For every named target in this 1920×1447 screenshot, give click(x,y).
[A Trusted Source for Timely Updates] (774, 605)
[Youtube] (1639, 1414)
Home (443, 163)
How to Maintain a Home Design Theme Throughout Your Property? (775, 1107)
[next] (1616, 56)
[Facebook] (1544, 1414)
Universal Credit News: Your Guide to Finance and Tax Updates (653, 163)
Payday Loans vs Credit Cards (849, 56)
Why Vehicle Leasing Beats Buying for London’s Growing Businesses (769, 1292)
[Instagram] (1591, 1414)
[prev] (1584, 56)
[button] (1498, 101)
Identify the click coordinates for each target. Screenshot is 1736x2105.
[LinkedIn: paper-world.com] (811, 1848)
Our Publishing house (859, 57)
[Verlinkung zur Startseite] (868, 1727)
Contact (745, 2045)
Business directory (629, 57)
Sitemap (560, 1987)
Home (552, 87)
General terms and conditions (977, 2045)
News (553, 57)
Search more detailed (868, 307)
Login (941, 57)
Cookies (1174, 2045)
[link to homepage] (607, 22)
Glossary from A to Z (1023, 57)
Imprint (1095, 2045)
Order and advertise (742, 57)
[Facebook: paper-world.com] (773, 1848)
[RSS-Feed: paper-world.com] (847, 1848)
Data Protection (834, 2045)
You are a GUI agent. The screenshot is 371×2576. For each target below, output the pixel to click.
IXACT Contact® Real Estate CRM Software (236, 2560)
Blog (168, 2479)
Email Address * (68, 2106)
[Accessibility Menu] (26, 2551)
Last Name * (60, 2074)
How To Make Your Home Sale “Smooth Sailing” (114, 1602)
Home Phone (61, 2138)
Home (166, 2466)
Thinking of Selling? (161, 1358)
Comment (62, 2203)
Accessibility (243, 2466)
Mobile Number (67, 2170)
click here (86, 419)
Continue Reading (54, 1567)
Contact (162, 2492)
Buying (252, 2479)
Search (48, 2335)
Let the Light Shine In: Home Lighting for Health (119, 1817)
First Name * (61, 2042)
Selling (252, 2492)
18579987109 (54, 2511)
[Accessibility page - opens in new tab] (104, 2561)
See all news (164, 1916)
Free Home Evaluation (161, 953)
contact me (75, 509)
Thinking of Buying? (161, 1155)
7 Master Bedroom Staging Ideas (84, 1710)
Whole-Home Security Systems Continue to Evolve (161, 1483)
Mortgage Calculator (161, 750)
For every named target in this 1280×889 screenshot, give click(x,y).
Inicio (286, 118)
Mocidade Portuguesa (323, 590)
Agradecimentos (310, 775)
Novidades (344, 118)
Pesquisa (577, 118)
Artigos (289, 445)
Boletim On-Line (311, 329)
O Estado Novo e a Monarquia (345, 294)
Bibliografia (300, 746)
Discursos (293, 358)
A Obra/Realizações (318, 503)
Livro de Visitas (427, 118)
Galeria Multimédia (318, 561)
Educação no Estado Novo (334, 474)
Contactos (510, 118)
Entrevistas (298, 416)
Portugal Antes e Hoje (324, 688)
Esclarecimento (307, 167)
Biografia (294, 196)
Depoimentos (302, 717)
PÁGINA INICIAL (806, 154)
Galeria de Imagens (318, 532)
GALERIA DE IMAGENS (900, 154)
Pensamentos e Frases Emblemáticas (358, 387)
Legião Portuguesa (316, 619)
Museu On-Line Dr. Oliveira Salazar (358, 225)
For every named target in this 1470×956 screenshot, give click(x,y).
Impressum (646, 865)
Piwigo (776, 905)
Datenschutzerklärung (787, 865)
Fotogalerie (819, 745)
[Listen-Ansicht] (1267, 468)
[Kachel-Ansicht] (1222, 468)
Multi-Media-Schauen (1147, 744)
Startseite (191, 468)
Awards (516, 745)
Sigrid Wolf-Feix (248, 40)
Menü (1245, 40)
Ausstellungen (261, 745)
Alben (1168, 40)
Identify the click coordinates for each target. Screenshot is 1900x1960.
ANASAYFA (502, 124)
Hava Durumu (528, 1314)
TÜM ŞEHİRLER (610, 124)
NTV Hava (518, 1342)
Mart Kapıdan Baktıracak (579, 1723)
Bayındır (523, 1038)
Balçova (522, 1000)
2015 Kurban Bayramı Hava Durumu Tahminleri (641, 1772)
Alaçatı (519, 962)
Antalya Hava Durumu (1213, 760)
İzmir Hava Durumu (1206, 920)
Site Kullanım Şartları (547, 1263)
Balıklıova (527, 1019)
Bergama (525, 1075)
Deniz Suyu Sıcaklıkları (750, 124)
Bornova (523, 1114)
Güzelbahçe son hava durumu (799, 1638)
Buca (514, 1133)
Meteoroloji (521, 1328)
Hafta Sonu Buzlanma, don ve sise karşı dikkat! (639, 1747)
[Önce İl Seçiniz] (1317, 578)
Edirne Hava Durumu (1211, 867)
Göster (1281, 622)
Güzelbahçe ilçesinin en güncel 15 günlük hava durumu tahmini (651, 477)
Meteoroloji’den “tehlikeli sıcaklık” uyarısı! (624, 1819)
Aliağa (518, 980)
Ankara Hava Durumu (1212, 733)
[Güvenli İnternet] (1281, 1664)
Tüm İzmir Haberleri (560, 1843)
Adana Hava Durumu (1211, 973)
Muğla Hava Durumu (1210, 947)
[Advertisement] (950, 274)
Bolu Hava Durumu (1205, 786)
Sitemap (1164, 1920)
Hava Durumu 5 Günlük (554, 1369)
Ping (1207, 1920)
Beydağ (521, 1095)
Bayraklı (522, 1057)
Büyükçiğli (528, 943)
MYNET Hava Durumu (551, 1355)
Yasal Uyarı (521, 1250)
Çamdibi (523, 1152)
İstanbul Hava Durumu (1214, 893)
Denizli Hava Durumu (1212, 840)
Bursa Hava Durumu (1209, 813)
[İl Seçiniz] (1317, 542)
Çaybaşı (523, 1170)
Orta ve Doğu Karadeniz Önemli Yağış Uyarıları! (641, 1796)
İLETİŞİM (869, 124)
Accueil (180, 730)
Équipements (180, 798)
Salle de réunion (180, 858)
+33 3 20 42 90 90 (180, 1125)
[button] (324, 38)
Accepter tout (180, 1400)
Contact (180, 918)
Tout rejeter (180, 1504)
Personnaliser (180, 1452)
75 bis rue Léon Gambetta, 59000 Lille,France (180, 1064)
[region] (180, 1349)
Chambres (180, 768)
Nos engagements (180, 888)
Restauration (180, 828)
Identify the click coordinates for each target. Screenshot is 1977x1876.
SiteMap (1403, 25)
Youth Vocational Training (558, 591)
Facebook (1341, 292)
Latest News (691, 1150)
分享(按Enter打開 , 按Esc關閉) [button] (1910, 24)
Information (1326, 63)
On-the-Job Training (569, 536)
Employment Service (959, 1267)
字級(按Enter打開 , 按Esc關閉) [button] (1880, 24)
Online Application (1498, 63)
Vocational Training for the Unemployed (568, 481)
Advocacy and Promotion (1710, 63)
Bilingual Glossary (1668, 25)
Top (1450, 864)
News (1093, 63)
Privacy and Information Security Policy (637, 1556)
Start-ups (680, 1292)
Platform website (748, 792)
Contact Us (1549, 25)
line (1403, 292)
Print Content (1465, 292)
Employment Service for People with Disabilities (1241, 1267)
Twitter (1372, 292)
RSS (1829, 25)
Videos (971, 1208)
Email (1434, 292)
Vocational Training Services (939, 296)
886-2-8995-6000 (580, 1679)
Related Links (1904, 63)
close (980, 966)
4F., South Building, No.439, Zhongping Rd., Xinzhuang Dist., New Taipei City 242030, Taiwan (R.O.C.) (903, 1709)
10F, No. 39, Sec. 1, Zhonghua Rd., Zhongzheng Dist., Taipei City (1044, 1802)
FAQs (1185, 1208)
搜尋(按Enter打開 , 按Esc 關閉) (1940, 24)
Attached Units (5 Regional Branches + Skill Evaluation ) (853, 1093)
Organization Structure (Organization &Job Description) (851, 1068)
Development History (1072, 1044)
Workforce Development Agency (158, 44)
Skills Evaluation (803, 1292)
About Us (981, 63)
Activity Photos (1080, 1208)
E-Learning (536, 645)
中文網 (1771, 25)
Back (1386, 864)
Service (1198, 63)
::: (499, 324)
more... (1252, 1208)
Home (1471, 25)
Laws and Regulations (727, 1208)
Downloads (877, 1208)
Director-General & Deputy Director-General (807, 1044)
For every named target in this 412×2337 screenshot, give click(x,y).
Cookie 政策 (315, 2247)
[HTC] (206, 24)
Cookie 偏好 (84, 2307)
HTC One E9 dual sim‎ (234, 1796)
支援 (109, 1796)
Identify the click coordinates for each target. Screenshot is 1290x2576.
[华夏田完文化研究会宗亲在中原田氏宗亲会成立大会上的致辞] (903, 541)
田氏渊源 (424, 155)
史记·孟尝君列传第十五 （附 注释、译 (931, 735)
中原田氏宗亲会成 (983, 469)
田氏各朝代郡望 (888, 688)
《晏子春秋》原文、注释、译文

## Activity:
I'd like the lines above from the one with "News (553, 57)" up to and including the one with "Email Address * (68, 2106)" copied exactly, with no other lines.

## Reply:
News (553, 57)
Search more detailed (868, 307)
Login (941, 57)
Cookies (1174, 2045)
[link to homepage] (607, 22)
Glossary from A to Z (1023, 57)
Imprint (1095, 2045)
Order and advertise (742, 57)
[Facebook: paper-world.com] (773, 1848)
[RSS-Feed: paper-world.com] (847, 1848)
Data Protection (834, 2045)
You are a GUI agent. The screenshot is 371×2576. For each target below, output the pixel to click.
IXACT Contact® Real Estate CRM Software (236, 2560)
Blog (168, 2479)
Email Address * (68, 2106)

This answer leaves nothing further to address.